Insgesamt beschäftigte sich die Fachstelle 2020 mit 168 Vorfällen, von denen 71 als rechtsmotivierte Gewalttaten eingestuft wurden, weitere 29 als Gewalttaten aus unklaren oder anderen Motiven. In 54 Vorfällen waren die Beratungsanlässe keine Gewalttaten, sondern beispielsweise Bedrohungen, Diskriminierungen oder Beleidigungen. Die restlichen 14 Vorfälle sind im Recherchestadium. Die Fachstelle, die von der Türkischen Gemeinde in Baden-Württemberg e.V. (tgbw) getragen wird, betont, dass ihre personellen Kapazitätsgrenzen überschritten seien. „Wir konnten daher 2020 deutlich weniger Vorfall-Monitoring und Fallrecherche durchführen“, so die Leiterin der Fachstelle LEUCHTLINIE, Saime Ekin-Atik. „Dennoch ist, vor allem durch direkte Kontaktaufnahme der Betroffenen, der Beratungsumfang gestiegen. Ein Trend, der für alle Bundesländer gilt“.
Im gesamten Bundesgebiet wuchs 2020, trotz Corona, nach Medienberichten die Gesamtzahl rechter Straftaten auf ein neues Rekordhoch an. Wie etwa der Berliner Tagesspiegel und Zeit-online veröffentlichten, kam es bundesweit im Bereich der politisch motivierten Kriminalität von Rechts insgesamt zu 23.080 Straftaten, darunter 1.054 Gewalttaten. Diese Zahlen ergeben einen Anstieg von über 700 rechten Straftaten im Vergleich zu den bereits sehr hohen Fallzahlen von 2019.

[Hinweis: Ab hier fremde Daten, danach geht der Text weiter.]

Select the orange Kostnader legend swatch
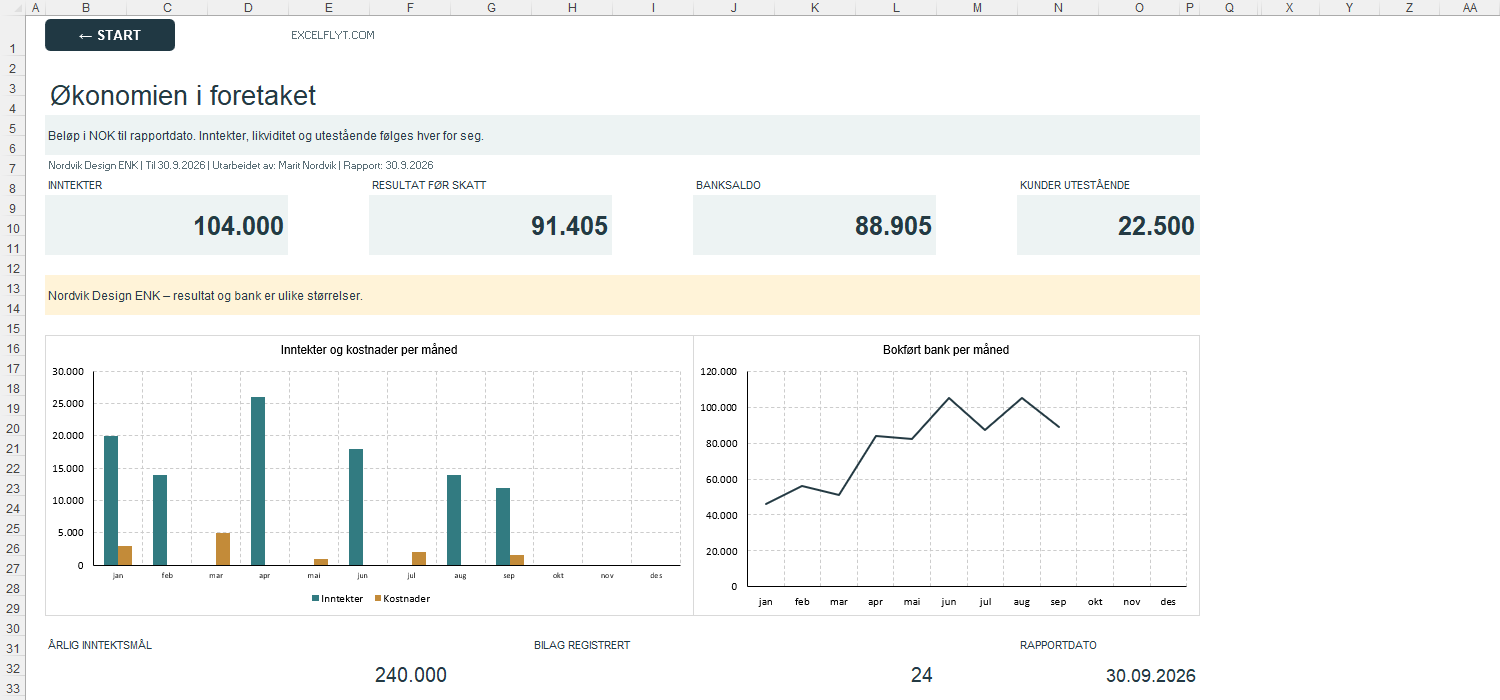The height and width of the screenshot is (700, 1500). pyautogui.click(x=378, y=598)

Die Fachstelle LEUCHTLINIE begrüßt daher umso mehr den am 02.12.2020 von der Bundesregierung beschlossenen Maßnahmenkatalog des Kabinettausschusses zur Bekämpfung von Rechtsextremismus und Rassismus. „Wir sind sehr froh über diese politischen Entschlüsse“, so Saime Ekin-Atik. „Jetzt müssen die geplanten Maßnahmen, zu denen laut Katalog ausdrücklich eine Verbesserung der bestehenden Opfer-und Betroffenenberatung in den Ländern gehört, zügig umgesetzt werden, auch in Baden-Württemberg“, so die Expertin in Stuttgart.